A resposta é que antes que possamos aceitar uma missão universal para a humanidade, devemos primeiro entender nosso relacionamento pessoal com D’us. Ou, simplificando, antes que você possa mudar o mundo, precisa conhecer quem você é. Se você não conhece a si mesmo, se não reconhece sua própria missão espiritual pessoal, como pode esperar ter influência sobre a sociedade em geral?



Os Sábios ensinaram: “Aperfeiçoe a si mesmo antes de procurar aperfeiçoar os outros.” Obviamente, isso não equivale a dizer que não devemos tentar ensinar aos outros antes de sermos perfeitos nós mesmos (quem é perfeito?). O que isso sugere é que se queremos causar um impacto sobre os outros, nosso chamado deve ressoar autêntico e genuíno. Como podemos causar uma impressão sobre os outros se não somos indivíduos que merecem crédito? Um bom vendedor acredita em seu produto (mesmo se ele tiver de convencer a si próprio para acreditar…)



O lendário Hilel nos diz em Ética dos Pais: “Não julgue o teu próximo até que você tenha estado em seu lugar” – e uma interessante interpretação alternativa diz que ele quis dizer que para julgar acuradamente outra pessoa, devemos primeiro estabelecer que tipo de reputação aquele indivíduo desfruta em seu próprio lugar, sua própria cidade e lar.

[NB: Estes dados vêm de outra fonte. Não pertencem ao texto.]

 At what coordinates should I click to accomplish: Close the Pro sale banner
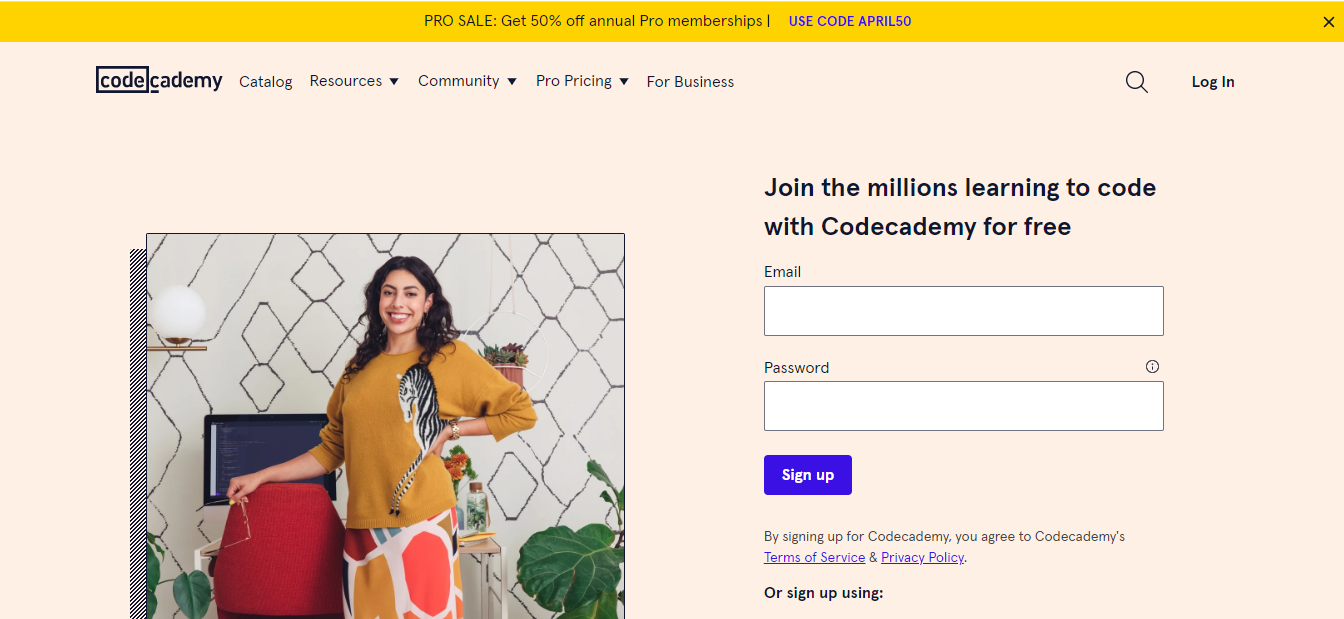1328,21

Não há alguma verdade na piada de Jackie Mason falando sobre o marido judeu que manda e desmanda na cidade, mas assim que entra na própria casa se transforma num marido dominado?



Há alguns anos, li uma frase que teve um profundo impacto sobre a minha personalidade: “Todo Rabino tem apenas um sermão – a maneira que vive sua própria vida.” É verdade. Podemos pregar de hoje até o próximo Yom Kipur, mas se não “fizermos aquilo que dizemos” e vivermos da maneira que pregamos, não comoveremos nossa platéia. Os oradores mais eloqüentes não causarão impacto se os ouvintes souberem que sua mensagem é oca e não se apóia num comprometimento pessoal genuíno.

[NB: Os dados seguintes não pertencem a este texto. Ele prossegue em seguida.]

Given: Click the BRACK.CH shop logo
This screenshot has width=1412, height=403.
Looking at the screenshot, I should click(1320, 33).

Então, embora a história da jornada e da missão universal de Avraham apareça na Torá e venha cronologicamente antes do teste definitivo, a Akeidah reina suprema. Não apenas porque foi o mais difícil, mas porque nosso compromisso pessoal e integridade sempre formam a base moral de nossa missão para com o mundo. Ao final do dia, somente estes validam a pessoa e sua mensagem. Nenhum de nós pode ser um Avraham, mas todos podemos tomá-lo como exemplo. Talvez esta seja a mais profunda de todas as lições.